Working data section start
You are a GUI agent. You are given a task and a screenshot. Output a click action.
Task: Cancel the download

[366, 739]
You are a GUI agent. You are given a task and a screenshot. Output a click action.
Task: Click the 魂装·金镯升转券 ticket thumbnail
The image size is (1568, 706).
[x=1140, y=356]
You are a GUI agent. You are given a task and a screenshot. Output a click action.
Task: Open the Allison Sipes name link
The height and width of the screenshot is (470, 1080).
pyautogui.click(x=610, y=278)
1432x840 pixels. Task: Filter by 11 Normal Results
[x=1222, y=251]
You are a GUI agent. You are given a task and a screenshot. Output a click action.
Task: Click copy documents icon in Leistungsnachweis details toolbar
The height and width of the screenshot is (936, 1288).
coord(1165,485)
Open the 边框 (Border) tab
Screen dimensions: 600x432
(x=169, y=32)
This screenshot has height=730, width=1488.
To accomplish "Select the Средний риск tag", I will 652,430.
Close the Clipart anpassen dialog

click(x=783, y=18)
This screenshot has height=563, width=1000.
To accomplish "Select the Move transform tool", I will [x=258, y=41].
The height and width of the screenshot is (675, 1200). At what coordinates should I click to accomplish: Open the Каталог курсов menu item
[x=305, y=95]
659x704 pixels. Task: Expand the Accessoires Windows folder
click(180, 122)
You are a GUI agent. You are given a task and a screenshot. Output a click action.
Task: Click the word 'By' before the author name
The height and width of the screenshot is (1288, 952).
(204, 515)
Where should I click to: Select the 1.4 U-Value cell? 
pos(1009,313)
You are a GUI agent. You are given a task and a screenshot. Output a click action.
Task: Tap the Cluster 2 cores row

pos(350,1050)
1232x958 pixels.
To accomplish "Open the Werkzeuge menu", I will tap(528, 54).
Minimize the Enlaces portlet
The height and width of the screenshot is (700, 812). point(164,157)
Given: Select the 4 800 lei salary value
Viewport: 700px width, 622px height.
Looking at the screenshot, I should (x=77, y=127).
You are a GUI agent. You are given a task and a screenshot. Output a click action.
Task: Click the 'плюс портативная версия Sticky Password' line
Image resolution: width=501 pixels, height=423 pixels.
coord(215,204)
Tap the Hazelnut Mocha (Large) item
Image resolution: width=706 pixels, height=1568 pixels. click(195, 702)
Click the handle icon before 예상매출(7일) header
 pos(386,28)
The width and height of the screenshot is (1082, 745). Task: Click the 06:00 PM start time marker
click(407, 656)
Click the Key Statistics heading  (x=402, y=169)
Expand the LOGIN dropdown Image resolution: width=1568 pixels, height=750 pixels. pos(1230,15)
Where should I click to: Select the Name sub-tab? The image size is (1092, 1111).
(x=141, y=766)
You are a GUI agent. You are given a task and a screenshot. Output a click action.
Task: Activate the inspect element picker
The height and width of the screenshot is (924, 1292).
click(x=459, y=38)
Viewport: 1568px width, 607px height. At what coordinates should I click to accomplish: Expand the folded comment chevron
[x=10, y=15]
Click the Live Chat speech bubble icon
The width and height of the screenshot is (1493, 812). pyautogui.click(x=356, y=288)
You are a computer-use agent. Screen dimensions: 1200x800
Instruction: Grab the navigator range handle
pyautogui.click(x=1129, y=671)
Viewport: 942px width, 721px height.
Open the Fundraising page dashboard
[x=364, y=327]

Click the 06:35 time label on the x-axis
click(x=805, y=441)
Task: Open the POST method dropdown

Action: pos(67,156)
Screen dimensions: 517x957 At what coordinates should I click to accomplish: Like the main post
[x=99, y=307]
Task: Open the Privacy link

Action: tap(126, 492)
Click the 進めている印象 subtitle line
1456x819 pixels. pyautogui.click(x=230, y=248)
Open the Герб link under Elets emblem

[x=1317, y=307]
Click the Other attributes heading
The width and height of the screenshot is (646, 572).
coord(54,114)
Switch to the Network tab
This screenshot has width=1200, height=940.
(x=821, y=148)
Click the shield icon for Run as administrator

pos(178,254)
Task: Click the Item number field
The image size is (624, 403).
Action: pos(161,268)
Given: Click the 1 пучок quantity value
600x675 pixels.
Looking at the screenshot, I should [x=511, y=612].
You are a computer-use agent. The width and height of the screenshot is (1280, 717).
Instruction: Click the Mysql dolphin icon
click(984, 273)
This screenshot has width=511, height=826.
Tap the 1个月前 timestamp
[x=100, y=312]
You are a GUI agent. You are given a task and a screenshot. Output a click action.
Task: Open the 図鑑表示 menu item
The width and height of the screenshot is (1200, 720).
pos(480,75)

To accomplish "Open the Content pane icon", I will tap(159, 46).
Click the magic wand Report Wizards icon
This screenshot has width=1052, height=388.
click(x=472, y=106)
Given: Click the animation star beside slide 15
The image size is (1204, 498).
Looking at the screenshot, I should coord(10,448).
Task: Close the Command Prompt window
Working data section end
* Prompt *
Give the data again. Keep every line identical.

* Response for this exercise *
You are a GUI agent. You are given a task and a screenshot. Output a click action.
Task: Cancel the download

[366, 739]
You are a GUI agent. You are given a task and a screenshot. Output a click action.
Task: Click the 魂装·金镯升转券 ticket thumbnail
The image size is (1568, 706).
[x=1140, y=356]
You are a GUI agent. You are given a task and a screenshot. Output a click action.
Task: Open the Allison Sipes name link
The height and width of the screenshot is (470, 1080).
pyautogui.click(x=610, y=278)
1432x840 pixels. Task: Filter by 11 Normal Results
[x=1222, y=251]
You are a GUI agent. You are given a task and a screenshot. Output a click action.
Task: Click copy documents icon in Leistungsnachweis details toolbar
The height and width of the screenshot is (936, 1288).
coord(1165,485)
Open the 边框 (Border) tab
Screen dimensions: 600x432
(x=169, y=32)
This screenshot has height=730, width=1488.
To accomplish "Select the Средний риск tag", I will 652,430.
Close the Clipart anpassen dialog

click(x=783, y=18)
This screenshot has height=563, width=1000.
To accomplish "Select the Move transform tool", I will [x=258, y=41].
The height and width of the screenshot is (675, 1200). At what coordinates should I click to accomplish: Open the Каталог курсов menu item
[x=305, y=95]
659x704 pixels. Task: Expand the Accessoires Windows folder
click(180, 122)
You are a GUI agent. You are given a task and a screenshot. Output a click action.
Task: Click the word 'By' before the author name
The height and width of the screenshot is (1288, 952).
(204, 515)
Where should I click to: Select the 1.4 U-Value cell? 
pos(1009,313)
You are a GUI agent. You are given a task and a screenshot. Output a click action.
Task: Tap the Cluster 2 cores row

pos(350,1050)
1232x958 pixels.
To accomplish "Open the Werkzeuge menu", I will tap(528, 54).
Minimize the Enlaces portlet
The height and width of the screenshot is (700, 812). point(164,157)
Given: Select the 4 800 lei salary value
Viewport: 700px width, 622px height.
Looking at the screenshot, I should (x=77, y=127).
You are a GUI agent. You are given a task and a screenshot. Output a click action.
Task: Click the 'плюс портативная версия Sticky Password' line
Image resolution: width=501 pixels, height=423 pixels.
coord(215,204)
Tap the Hazelnut Mocha (Large) item
Image resolution: width=706 pixels, height=1568 pixels. click(195, 702)
Click the handle icon before 예상매출(7일) header
 pos(386,28)
The width and height of the screenshot is (1082, 745). Task: Click the 06:00 PM start time marker
click(407, 656)
Click the Key Statistics heading  (x=402, y=169)
Expand the LOGIN dropdown Image resolution: width=1568 pixels, height=750 pixels. pos(1230,15)
Where should I click to: Select the Name sub-tab? The image size is (1092, 1111).
(x=141, y=766)
You are a GUI agent. You are given a task and a screenshot. Output a click action.
Task: Activate the inspect element picker
The height and width of the screenshot is (924, 1292).
click(x=459, y=38)
Viewport: 1568px width, 607px height. At what coordinates should I click to accomplish: Expand the folded comment chevron
[x=10, y=15]
Click the Live Chat speech bubble icon
The width and height of the screenshot is (1493, 812). pyautogui.click(x=356, y=288)
You are a computer-use agent. Screen dimensions: 1200x800
Instruction: Grab the navigator range handle
pyautogui.click(x=1129, y=671)
Viewport: 942px width, 721px height.
Open the Fundraising page dashboard
[x=364, y=327]

Click the 06:35 time label on the x-axis
click(x=805, y=441)
Task: Open the POST method dropdown

Action: pos(67,156)
Screen dimensions: 517x957 At what coordinates should I click to accomplish: Like the main post
[x=99, y=307]
Task: Open the Privacy link

Action: tap(126, 492)
Click the 進めている印象 subtitle line
1456x819 pixels. pyautogui.click(x=230, y=248)
Open the Герб link under Elets emblem

[x=1317, y=307]
Click the Other attributes heading
The width and height of the screenshot is (646, 572).
coord(54,114)
Switch to the Network tab
This screenshot has width=1200, height=940.
(x=821, y=148)
Click the shield icon for Run as administrator

pos(178,254)
Task: Click the Item number field
The image size is (624, 403).
Action: pos(161,268)
Given: Click the 1 пучок quantity value
600x675 pixels.
Looking at the screenshot, I should [x=511, y=612].
You are a computer-use agent. The width and height of the screenshot is (1280, 717).
Instruction: Click the Mysql dolphin icon
click(984, 273)
This screenshot has width=511, height=826.
Tap the 1个月前 timestamp
[x=100, y=312]
You are a GUI agent. You are given a task and a screenshot. Output a click action.
Task: Open the 図鑑表示 menu item
The width and height of the screenshot is (1200, 720).
pos(480,75)

To accomplish "Open the Content pane icon", I will tap(159, 46).
Click the magic wand Report Wizards icon
This screenshot has width=1052, height=388.
click(x=472, y=106)
Given: Click the animation star beside slide 15
The image size is (1204, 498).
Looking at the screenshot, I should coord(10,448).
Task: Close the Command Prompt window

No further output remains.